(Collection entries)
+++
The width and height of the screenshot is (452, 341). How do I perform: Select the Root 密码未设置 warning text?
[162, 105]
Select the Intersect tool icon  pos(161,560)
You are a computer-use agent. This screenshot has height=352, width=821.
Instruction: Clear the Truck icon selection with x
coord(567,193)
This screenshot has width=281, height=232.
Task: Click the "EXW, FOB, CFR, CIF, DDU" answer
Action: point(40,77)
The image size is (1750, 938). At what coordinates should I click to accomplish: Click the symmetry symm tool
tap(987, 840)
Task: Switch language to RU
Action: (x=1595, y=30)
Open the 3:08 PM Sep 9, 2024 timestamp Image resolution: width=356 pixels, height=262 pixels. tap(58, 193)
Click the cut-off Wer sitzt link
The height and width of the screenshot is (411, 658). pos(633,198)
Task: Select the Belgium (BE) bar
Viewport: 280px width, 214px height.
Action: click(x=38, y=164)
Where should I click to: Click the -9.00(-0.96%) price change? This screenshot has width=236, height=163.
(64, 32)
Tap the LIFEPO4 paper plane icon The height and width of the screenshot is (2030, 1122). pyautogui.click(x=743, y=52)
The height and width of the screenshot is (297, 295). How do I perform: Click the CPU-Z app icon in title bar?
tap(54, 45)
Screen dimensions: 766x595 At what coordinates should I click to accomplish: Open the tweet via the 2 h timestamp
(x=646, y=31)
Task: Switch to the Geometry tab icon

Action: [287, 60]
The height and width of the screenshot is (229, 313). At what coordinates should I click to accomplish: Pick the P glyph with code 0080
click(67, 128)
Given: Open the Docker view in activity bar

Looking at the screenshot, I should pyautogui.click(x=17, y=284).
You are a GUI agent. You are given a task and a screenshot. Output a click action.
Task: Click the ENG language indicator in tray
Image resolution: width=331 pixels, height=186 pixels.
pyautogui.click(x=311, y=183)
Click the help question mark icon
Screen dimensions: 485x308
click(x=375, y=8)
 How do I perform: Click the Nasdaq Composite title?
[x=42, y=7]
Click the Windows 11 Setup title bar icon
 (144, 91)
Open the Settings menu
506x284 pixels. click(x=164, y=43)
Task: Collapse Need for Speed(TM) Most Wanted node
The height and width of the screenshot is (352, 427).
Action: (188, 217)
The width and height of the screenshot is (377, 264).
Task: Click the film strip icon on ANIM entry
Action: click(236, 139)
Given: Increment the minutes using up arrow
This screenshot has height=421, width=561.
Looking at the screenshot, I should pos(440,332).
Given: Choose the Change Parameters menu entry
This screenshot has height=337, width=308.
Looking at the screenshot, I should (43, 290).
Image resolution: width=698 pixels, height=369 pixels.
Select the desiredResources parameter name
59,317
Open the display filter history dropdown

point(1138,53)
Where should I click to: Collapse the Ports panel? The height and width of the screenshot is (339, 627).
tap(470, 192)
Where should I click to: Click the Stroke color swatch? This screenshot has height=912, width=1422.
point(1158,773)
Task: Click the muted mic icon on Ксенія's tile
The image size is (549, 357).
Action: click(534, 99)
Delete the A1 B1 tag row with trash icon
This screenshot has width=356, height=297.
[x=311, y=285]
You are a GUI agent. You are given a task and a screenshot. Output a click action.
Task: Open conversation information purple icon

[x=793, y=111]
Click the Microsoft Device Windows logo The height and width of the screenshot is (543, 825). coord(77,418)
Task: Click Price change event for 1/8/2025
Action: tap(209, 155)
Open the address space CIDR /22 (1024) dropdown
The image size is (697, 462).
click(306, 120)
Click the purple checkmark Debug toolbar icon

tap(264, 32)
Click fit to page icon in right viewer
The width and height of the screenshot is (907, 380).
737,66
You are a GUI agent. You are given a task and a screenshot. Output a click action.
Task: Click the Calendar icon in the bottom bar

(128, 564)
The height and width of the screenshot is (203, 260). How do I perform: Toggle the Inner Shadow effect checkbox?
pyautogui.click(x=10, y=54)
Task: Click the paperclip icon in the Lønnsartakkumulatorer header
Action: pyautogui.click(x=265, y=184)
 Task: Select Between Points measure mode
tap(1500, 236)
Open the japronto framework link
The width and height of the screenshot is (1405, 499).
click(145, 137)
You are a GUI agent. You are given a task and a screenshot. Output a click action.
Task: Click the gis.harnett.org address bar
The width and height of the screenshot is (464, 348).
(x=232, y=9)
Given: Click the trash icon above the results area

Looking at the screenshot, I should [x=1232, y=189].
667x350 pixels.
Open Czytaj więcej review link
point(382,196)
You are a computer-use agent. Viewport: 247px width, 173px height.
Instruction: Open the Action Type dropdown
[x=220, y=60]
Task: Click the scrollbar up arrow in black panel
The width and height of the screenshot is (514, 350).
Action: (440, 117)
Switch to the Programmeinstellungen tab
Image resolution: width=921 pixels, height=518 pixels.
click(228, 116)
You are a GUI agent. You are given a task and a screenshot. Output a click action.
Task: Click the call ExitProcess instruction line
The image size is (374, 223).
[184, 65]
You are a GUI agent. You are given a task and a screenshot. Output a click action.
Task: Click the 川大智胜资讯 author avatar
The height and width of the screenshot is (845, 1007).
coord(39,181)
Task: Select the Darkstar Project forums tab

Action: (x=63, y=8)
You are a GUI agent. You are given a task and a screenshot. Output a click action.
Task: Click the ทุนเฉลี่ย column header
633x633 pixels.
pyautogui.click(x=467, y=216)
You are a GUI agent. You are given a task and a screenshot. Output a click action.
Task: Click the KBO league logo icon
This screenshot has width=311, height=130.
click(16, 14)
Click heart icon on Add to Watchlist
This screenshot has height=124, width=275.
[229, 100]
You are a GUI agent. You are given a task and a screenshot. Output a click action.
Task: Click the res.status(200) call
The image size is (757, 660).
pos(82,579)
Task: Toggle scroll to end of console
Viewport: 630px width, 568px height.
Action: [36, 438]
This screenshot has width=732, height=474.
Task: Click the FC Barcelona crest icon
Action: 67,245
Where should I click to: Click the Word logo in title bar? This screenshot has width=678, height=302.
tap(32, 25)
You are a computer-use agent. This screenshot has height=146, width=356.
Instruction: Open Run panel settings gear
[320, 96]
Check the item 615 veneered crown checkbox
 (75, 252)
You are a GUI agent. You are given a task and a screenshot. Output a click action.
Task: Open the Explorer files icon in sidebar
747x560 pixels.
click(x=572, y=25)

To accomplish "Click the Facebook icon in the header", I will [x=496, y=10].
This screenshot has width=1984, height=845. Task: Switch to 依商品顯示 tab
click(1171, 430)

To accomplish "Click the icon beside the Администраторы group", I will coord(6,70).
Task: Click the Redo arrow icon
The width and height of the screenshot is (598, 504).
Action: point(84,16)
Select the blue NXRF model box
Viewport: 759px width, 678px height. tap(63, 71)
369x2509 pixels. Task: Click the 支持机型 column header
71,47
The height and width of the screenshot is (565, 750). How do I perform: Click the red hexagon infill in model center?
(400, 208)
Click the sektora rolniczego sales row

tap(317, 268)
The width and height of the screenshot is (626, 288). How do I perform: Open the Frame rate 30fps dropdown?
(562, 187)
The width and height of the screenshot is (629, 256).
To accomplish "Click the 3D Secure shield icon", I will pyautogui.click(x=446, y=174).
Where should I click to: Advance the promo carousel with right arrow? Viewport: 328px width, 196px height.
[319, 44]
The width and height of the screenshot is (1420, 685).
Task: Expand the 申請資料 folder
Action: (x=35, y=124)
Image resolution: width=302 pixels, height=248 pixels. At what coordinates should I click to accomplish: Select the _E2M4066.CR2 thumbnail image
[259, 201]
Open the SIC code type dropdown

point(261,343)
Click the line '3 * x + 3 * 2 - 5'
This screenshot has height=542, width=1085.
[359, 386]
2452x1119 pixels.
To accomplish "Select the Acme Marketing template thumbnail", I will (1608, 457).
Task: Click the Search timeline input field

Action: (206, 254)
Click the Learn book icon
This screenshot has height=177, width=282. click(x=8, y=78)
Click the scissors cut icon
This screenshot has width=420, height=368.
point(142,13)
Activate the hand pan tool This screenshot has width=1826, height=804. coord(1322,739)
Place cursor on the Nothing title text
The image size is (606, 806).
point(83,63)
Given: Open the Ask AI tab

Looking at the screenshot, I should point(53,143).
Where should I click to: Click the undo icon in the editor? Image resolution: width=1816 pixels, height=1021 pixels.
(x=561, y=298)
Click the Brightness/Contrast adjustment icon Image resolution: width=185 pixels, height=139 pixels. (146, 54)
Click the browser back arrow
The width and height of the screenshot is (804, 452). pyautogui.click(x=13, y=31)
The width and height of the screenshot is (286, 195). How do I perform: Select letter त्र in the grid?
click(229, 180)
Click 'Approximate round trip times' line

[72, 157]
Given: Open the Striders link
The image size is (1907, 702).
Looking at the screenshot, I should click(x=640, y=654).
+++
SET TASK:
Repeat the data above exactly, from the line containing "The height and width of the screenshot is (203, 260)." through the line containing "point(382,196)", including both of those lines.

ANSWER TO THE EXERCISE:
The height and width of the screenshot is (203, 260). How do I perform: Toggle the Inner Shadow effect checkbox?
pyautogui.click(x=10, y=54)
Task: Click the paperclip icon in the Lønnsartakkumulatorer header
Action: pyautogui.click(x=265, y=184)
 Task: Select Between Points measure mode
tap(1500, 236)
Open the japronto framework link
The width and height of the screenshot is (1405, 499).
click(145, 137)
You are a GUI agent. You are given a task and a screenshot. Output a click action.
Task: Click the gis.harnett.org address bar
The width and height of the screenshot is (464, 348).
(x=232, y=9)
Given: Click the trash icon above the results area

Looking at the screenshot, I should [x=1232, y=189].
667x350 pixels.
Open Czytaj więcej review link
point(382,196)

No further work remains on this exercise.